Two SFASU Students Receive Prestigious Hogg Foundation Scholarships
March 30, 2010
AUSTIN, Texas – Two bilingual graduate social work students at Stephen F. Austin State University have received full-tuition scholarships from the Hogg Foundation for Mental Health in Austin.
Jael Cornelio of Tyler and Laura Tellez of Houston began their graduate studies in the spring 2010 semester. Both are pursuing their degrees to make a positive impact on mental health in Texas.
Research has shown people who speak a language other than English are under-represented in social work and other mental health professions in Texas and the United States. As a result, they are less likely to receive effective mental health services.
To begin addressing the shortage of bilingual mental health workers in Texas, the Hogg Foundation began offering the full-tuition scholarships in fall 2008 and has awarded 53 to date. Seven recipients, including Benjamin Glade from Stephen F. Austin, have graduated.

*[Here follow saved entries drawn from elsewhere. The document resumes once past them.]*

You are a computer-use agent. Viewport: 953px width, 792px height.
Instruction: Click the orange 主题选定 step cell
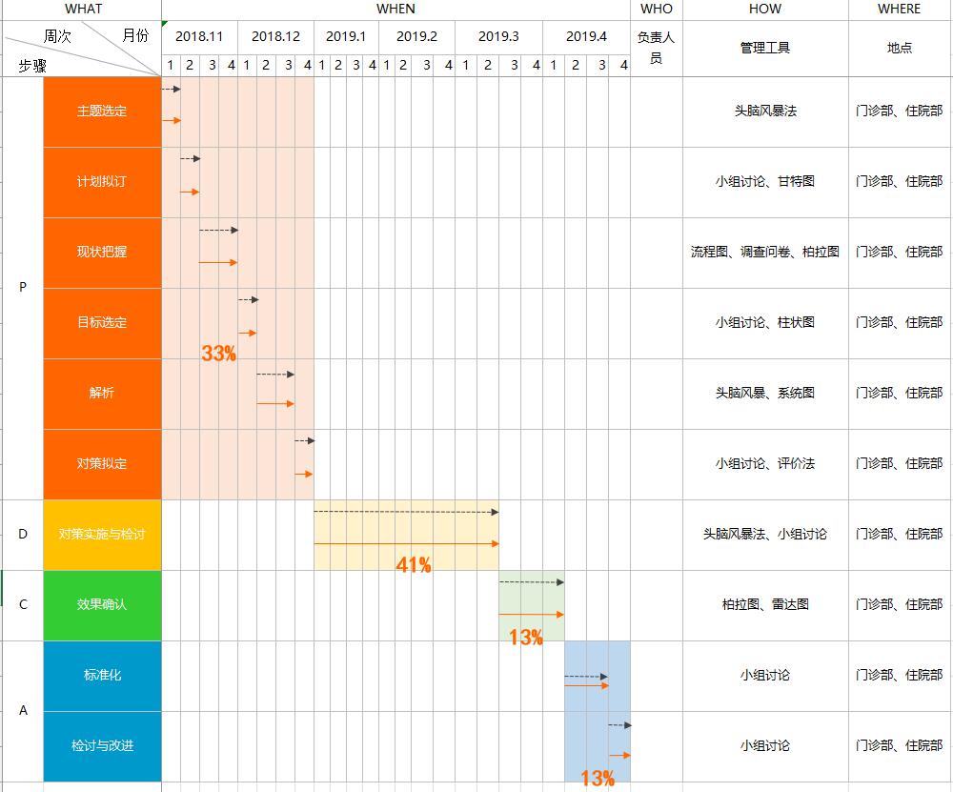coord(102,112)
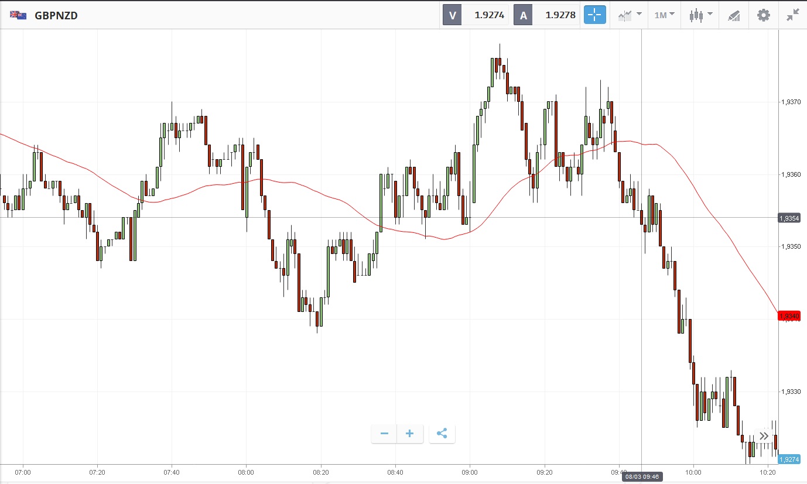Click the 08/03 09:46 time marker
The height and width of the screenshot is (484, 807).
pos(641,478)
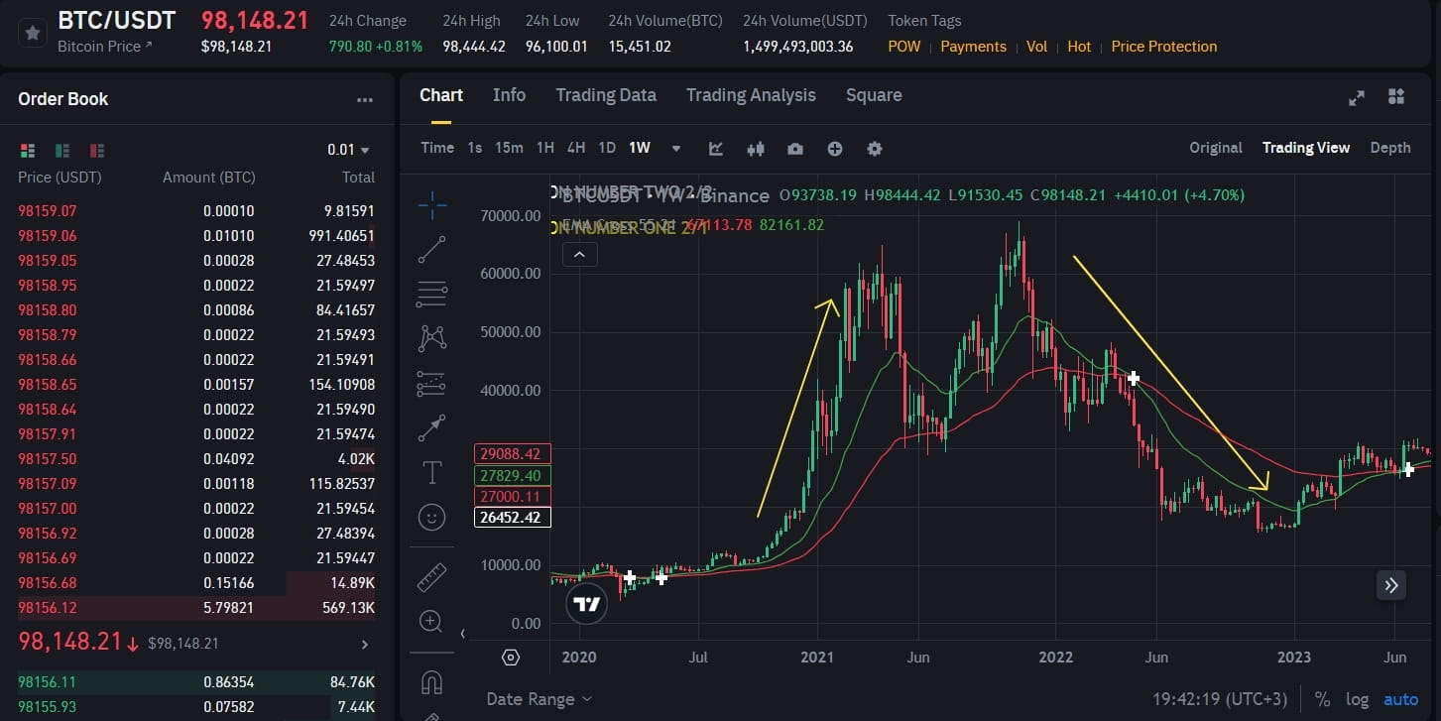1441x721 pixels.
Task: Select the ruler measure tool
Action: pyautogui.click(x=432, y=576)
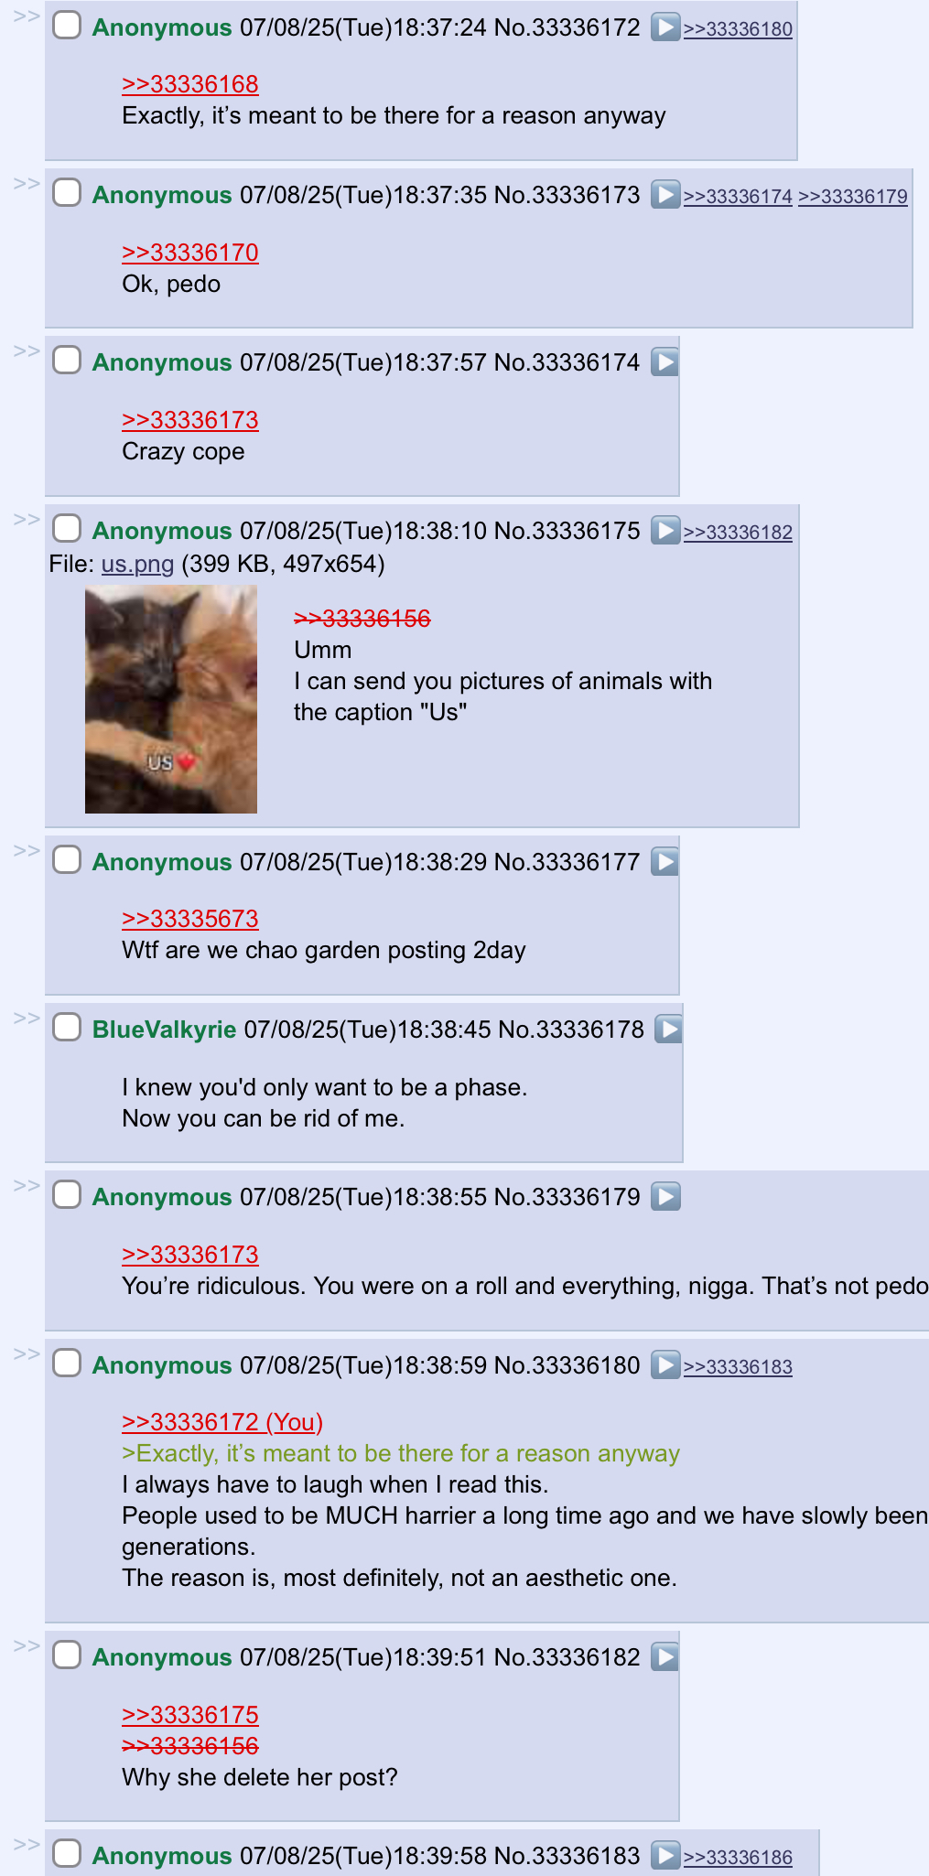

Cornelio plans to pursue a license in professional counseling and work with children and families in the adoption and foster care system. She previously was an intern in a clinic that provides counseling services, where she noticed several barriers to services for Spanish-speaking consumers.
"Barriers are not just due to language differences – other factors are trust between the professional and individual, cultural sensitivity and understanding of family roles and traditions, and confidentiality when other personnel, such as an interpreter, are brought into a session," Cornelio said in her application essay.
Tellez has worked as a family services worker at a local Head Start program and wants to provide counseling services to children and families who are dealing with cancer. She said Hispanics are underrepresented in social work and the impact she can make as a social worker in the Latino community will be huge.
"As a Latina, I know my culture is sometimes very orgullosos, or prideful, when it comes to asking for help, especially in the mental health aspect," Tellez said in her essay. "As a social worker, I want to be a voice for mi gente, my people. I want to let them know it is okay to have mental health problems, and that it is okay to get treated."
Cornelio and Tellez have agreed to work in Texas providing mental health services for a period equal to the timeframe of the scholarship as a condition of the award. Only new students are eligible to apply for the scholarships, which cover tuition and required fees. Recipients must be accepted by one of 11 accredited graduate social work programs in Texas and be fluent in Spanish and English.
To learn more about the application process and deadlines, contact eligible graduate schools: Abilene Christian University, Baylor University, Our Lady of the Lake University, Stephen F. Austin State University, Texas A&M University – Commerce, Texas State University, University of Houston, University of Texas at Arlington, The University of Texas at Austin, University of Texas – Pan American, and University of Texas at San Antonio.
The Hogg Foundation was founded in 1940 by the children of former Texas Governor James Hogg to promote improved mental health for the people of Texas. The foundation's grants and programs support mental health consumer services, research, policy analysis and public education projects in Texas. The foundation is part of the Division of Diversity and Community Engagement at The University of Texas at Austin.